Lead Scoring


The aim of lead scorings is to qualify customer data. This applies to both new and existing customers. Lead Scoring starts at two points: implicit and explicit information. Sales and marketing are to be improved through qualified data.

General information[edit]

The more leads accumulate in a company, the greater the risk of losing track of them. Potential is lost if the data can no longer be assigned appropriately. This is where lead scoring comes in: In most cases, a points system is used to qualify the data. The higher the score, the more relevant the customer is for a company's products or services.

The explicit information mentioned above refers to data such as the gender of the customer, their professional situation or where they are located. This is implicit information in relation to customer behavior. This raises questions such as customers' responsiveness to e-mails or their surfing behaviour on the company website. Implicit and explicit information is included in the evaluation.
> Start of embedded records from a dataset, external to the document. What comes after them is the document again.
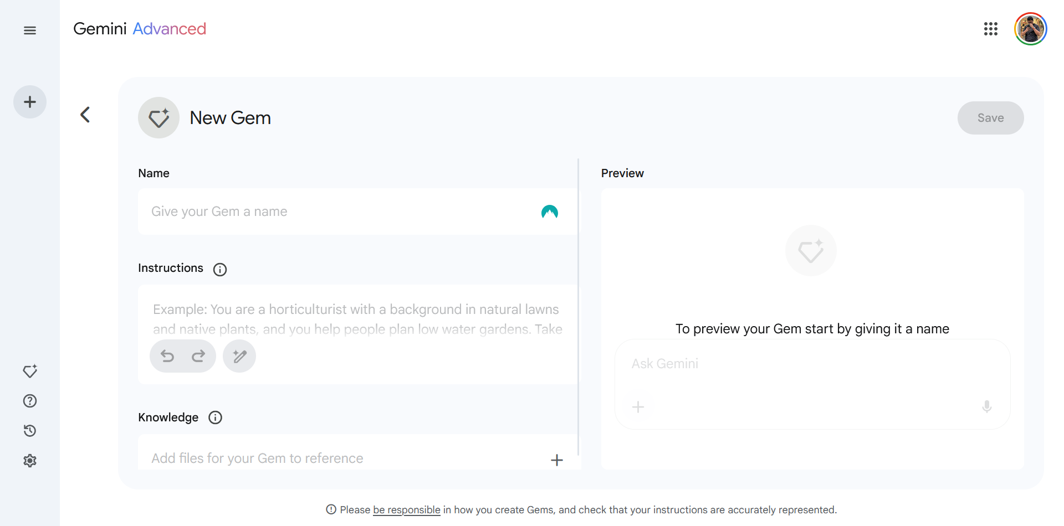Screen dimensions: 1064x526
Task: Open the hamburger main menu
Action: pyautogui.click(x=30, y=30)
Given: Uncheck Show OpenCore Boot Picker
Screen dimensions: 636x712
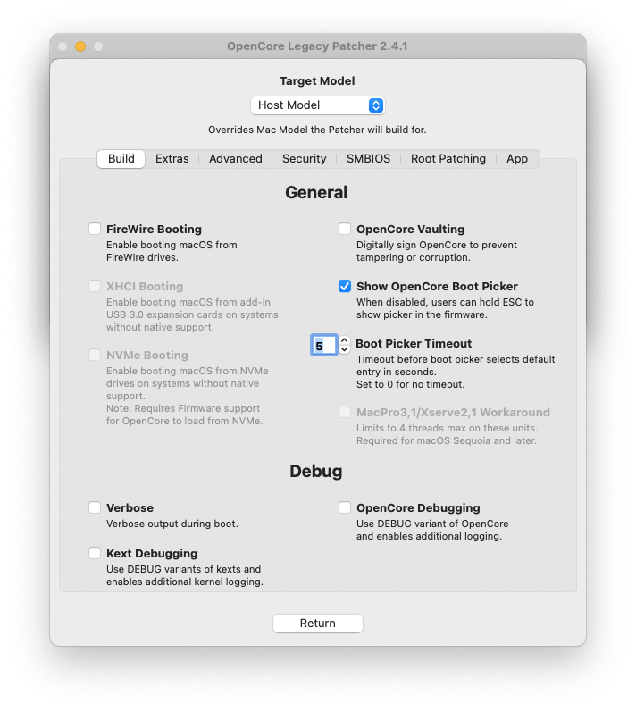Looking at the screenshot, I should coord(345,287).
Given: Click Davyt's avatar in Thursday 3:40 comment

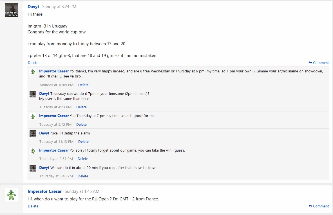Looking at the screenshot, I should [33, 168].
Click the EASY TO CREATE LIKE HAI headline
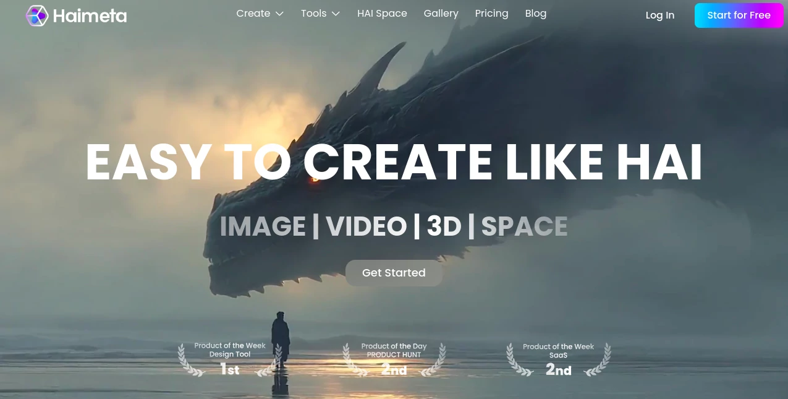Viewport: 788px width, 399px height. tap(394, 162)
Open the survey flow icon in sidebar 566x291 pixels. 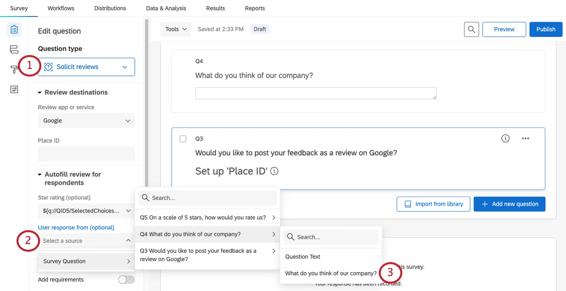click(x=14, y=50)
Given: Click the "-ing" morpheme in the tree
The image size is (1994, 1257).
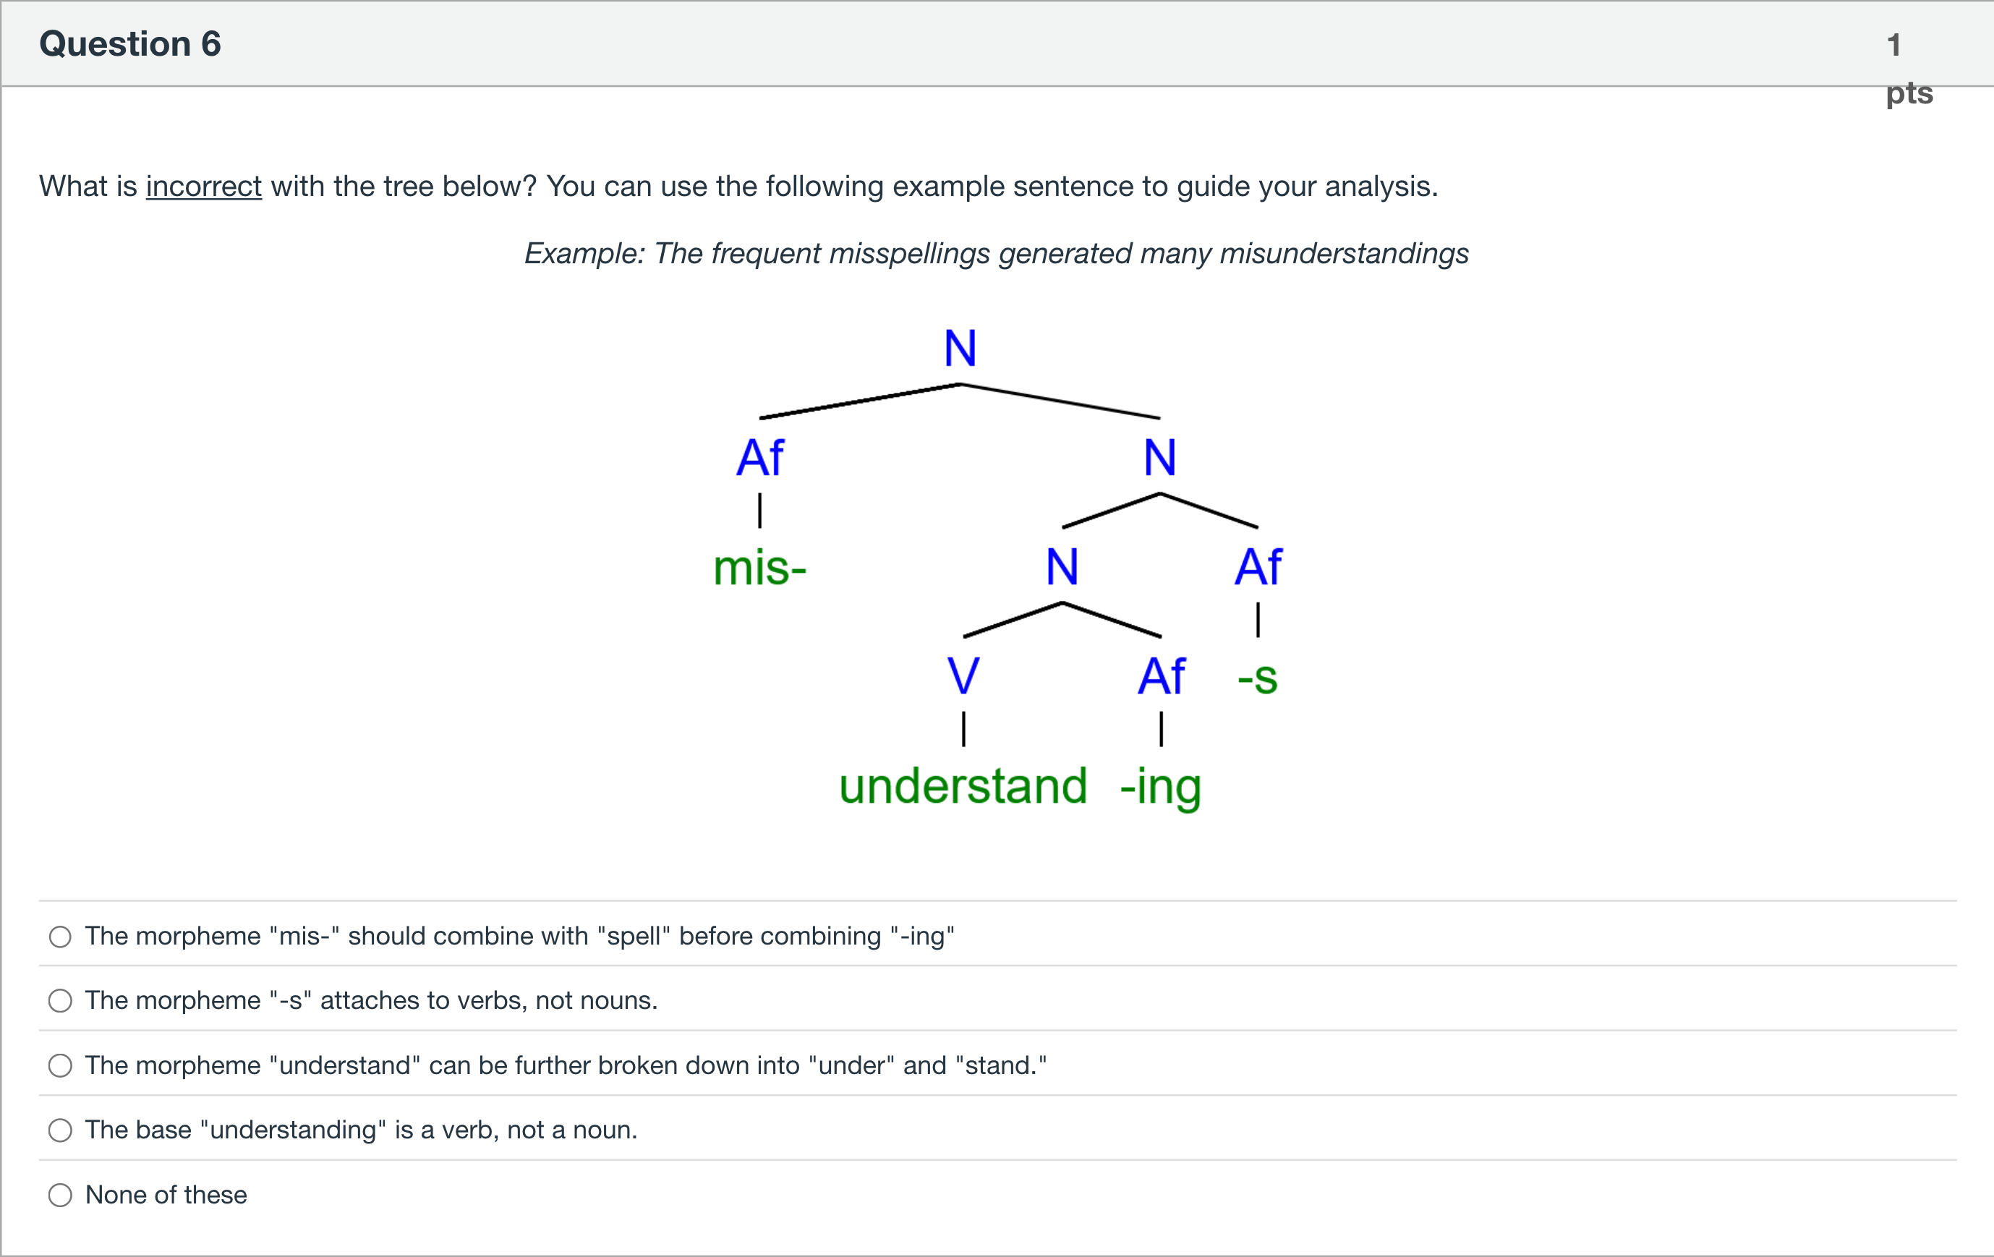Looking at the screenshot, I should click(x=1161, y=787).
The three pillars of lead scoring[edit]

Lead scoring can only work if an appropriate methodology is developed to turn the data collected into useful results. Three columns are used for this:

  • Humans,
  • Processes and
  • Technology

The human resources department is staffed by at least one specialist who is responsible for communication with marketing and sales. They takes care that only qualified leads are passed on to the sales department.

Especially when it comes to acquisition, many sales people repeatedly obtain unusable or inappropriate data that does not fit the customer. The specialist should prevent this. In the Processes area, definitions of leads are defined and passed on to Marketing and Sales. It defines which data is important and how it is classified. The Technology division is responsible for the installation of suitable software so that all data can be processed and passed on quickly and precisely.

Lead Scoring: Manual, automatic or predictive[edit]

There are three possible ways of introducing lead scoring. It can be introduced manually, particularly when it is first implemented and when companies do not have large financial resources. This approach only works if data collection and evaluation starts as early as possible. Later, it makes sense to switch to automatic data maintenance. The software is not usually self-learning, so the regular maintenance and updating of the set up rules must be done manually. The predictive approach evaluates additional data and is self-learning. This includes not only implicit and explicit data, but also data that can be obtained from third parties. This data are not only used to analyze customer behavior on your own website, but also to create a far-reaching digital fingerprint.

If the amount of data increases, manual evaluation becomes problematic, especially as regular new factors are added that are important for lead scoring. If you initially only collected data such as the customer's age or profession, further data can be added:

  • When and how does the customer move around on the website, open emails, read and answer them?
  • Is the ending of their mail a private provider or (like gmail, gmx and so on) is the company name to be found in it?


All this and other data can be used to draw conclusions, but there are limits to manual use. In these cases there is no getting around the predictive approach.

Predictive Lead Scoring differs from the conventional method only in the use of modern technologies and automated evaluations. This allows the creation of more comprehensive data collections and intelligent algorithms to collect, update and evaluate the data.

Since not only the amount of data, but also the evaluation possibilities have increased and will continue to increase, manual work with lead scoring will or has long since reached its limits. The "gut feeling" may work if there are only a few criteria and customers. But even smaller companies are already increasingly relying on predictive lead scoring. According to a study by Accenture, the use of data analyses tripled in 2014 compared to 2009. This path seems irreversible. However, false assumptions may be made between data analysis and valuation, as Pinterest has shown. Simply because users posted wedding photos on their profile, Pinterest assumed they were about to get married, which was not necessarily the case. Blind trust in data analysis is therefore not advisable.

Significance for online marketing[edit]

The use of lead scoring is helpful to cope with the growing data volumes and for gaining insights. The fact that not only large but also smaller companies use this methodology shows that the need for efficient data analysis is generally recognised.